━━━━━ SUPPLIED MATERIAL ━━━━━

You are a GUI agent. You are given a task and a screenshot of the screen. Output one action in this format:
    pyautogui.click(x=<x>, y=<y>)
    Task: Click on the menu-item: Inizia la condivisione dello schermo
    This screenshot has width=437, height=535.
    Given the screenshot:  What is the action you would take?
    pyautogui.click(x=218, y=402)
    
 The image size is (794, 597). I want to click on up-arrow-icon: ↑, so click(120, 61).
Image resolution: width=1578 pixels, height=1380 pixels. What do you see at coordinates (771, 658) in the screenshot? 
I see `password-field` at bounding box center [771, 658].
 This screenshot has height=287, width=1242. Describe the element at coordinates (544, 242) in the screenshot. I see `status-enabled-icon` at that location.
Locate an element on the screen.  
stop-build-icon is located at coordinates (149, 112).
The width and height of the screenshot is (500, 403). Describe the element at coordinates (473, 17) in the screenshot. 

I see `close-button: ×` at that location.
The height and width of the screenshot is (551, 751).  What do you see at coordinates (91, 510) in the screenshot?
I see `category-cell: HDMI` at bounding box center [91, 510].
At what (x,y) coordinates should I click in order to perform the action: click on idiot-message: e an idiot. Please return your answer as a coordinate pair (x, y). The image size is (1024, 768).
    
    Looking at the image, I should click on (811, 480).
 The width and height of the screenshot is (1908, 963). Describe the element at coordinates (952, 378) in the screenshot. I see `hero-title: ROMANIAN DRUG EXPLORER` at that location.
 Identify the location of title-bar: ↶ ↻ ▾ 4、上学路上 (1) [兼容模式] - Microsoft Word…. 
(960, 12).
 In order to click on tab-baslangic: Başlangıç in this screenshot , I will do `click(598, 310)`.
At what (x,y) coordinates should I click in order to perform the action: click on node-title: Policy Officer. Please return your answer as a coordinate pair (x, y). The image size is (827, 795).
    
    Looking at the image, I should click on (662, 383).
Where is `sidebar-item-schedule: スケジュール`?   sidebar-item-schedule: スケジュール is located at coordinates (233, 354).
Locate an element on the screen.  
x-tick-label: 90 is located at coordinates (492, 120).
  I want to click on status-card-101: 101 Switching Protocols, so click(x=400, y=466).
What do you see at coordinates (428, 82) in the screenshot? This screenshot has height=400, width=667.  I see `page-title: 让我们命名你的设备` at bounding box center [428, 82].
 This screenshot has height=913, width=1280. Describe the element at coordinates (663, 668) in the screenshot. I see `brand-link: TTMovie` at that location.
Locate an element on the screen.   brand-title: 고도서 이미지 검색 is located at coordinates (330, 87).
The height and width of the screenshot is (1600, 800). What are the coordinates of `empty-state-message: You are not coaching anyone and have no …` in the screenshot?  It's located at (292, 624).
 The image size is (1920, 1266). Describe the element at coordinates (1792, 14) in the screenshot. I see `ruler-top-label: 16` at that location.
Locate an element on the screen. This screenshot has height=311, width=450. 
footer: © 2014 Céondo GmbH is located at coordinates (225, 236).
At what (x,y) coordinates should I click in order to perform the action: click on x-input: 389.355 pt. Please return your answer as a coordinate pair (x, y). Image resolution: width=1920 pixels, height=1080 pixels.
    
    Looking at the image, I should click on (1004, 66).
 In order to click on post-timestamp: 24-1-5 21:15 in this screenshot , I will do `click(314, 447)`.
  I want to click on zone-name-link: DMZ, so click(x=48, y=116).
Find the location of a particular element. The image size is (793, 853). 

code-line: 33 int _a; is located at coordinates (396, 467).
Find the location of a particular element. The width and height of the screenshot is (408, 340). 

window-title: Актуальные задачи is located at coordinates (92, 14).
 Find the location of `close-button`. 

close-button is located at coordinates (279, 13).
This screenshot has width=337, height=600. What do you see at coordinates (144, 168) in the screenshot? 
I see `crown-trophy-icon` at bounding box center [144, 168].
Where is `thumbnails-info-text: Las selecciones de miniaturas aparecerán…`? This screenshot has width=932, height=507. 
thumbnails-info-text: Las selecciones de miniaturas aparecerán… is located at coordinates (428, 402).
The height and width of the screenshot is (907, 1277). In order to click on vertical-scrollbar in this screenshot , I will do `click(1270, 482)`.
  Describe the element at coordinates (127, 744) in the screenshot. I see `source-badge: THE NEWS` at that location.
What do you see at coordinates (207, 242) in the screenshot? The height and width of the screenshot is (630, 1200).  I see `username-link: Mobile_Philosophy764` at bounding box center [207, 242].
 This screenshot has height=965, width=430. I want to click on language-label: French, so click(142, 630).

━━━━━

REQUIRED WORK> Write out, word for word, the stretch of the listing above from the line containing "Find the location of a particular element. The image" through the line containing "close-button is located", with both of those lines included.

EXERCISE ANSWER>
Find the location of a particular element. The image size is (793, 853). 

code-line: 33 int _a; is located at coordinates (396, 467).
Find the location of a particular element. The width and height of the screenshot is (408, 340). 

window-title: Актуальные задачи is located at coordinates (92, 14).
 Find the location of `close-button`. 

close-button is located at coordinates (279, 13).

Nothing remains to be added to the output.